(A run of records)
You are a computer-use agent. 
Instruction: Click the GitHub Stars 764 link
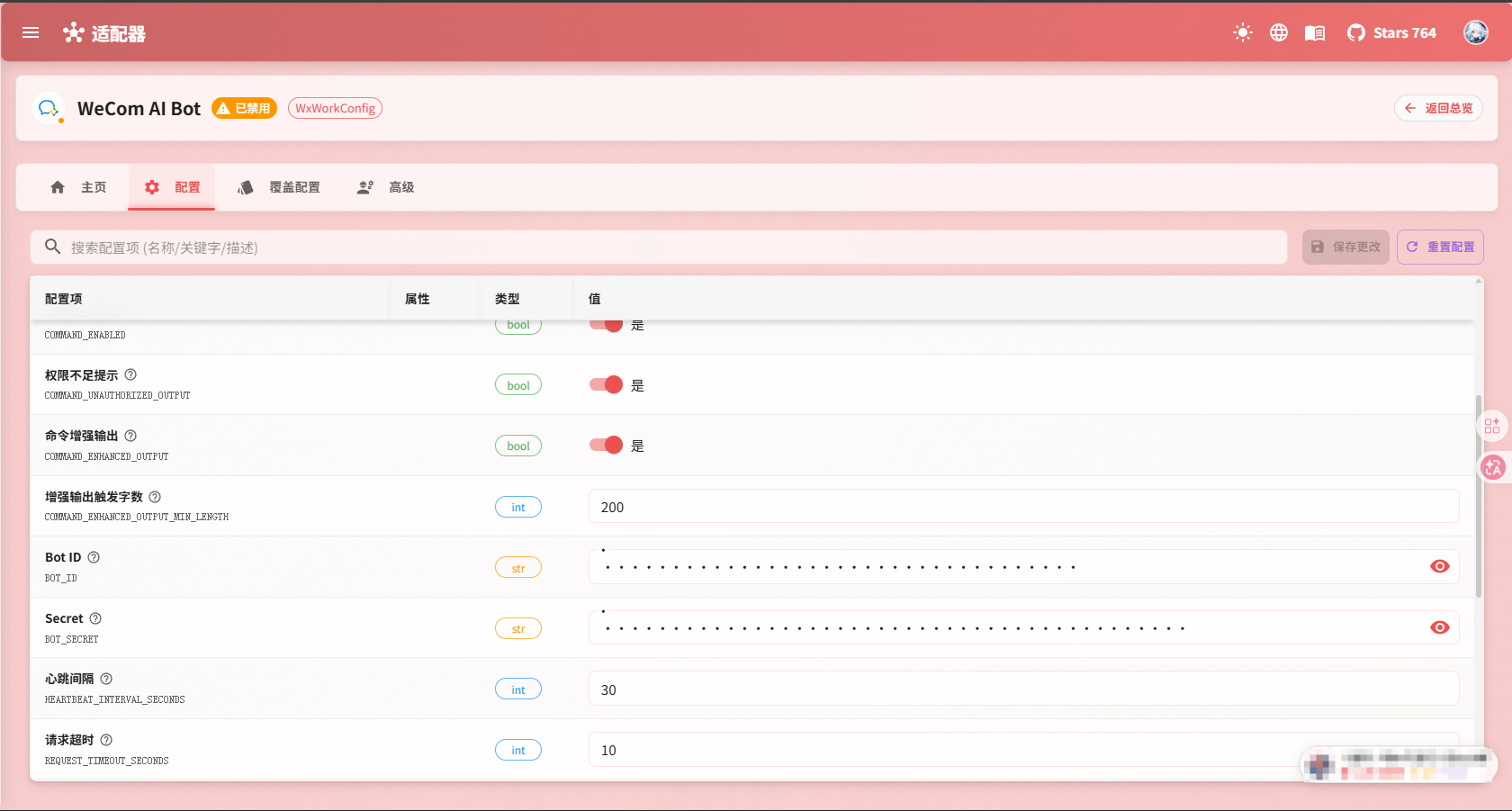1390,32
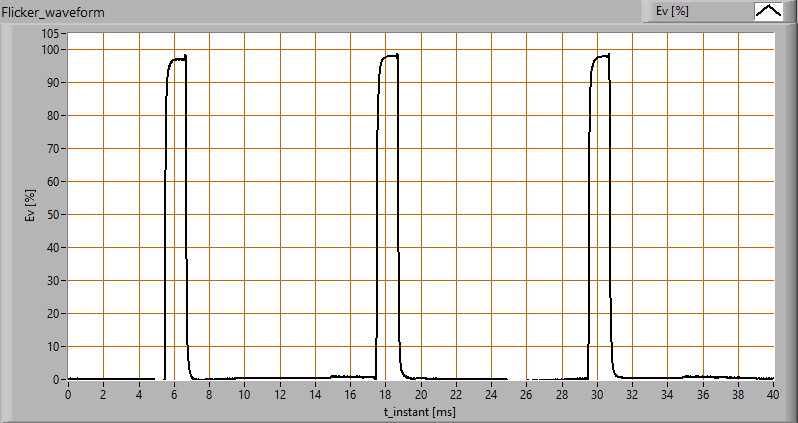Click the top of the second pulse near 18 ms
The width and height of the screenshot is (798, 423).
click(x=389, y=56)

# Task brief
Update all the rows above by changing every "agent" to "assistant" and keeping everything else the same. Leave the pictures out of your answer.

# The output
You are a computer-use assistant. 
Instruction: Click the GitHub Stars 764 link
1390,32
Click the top of the second pulse near 18 ms
The width and height of the screenshot is (798, 423).
click(x=389, y=56)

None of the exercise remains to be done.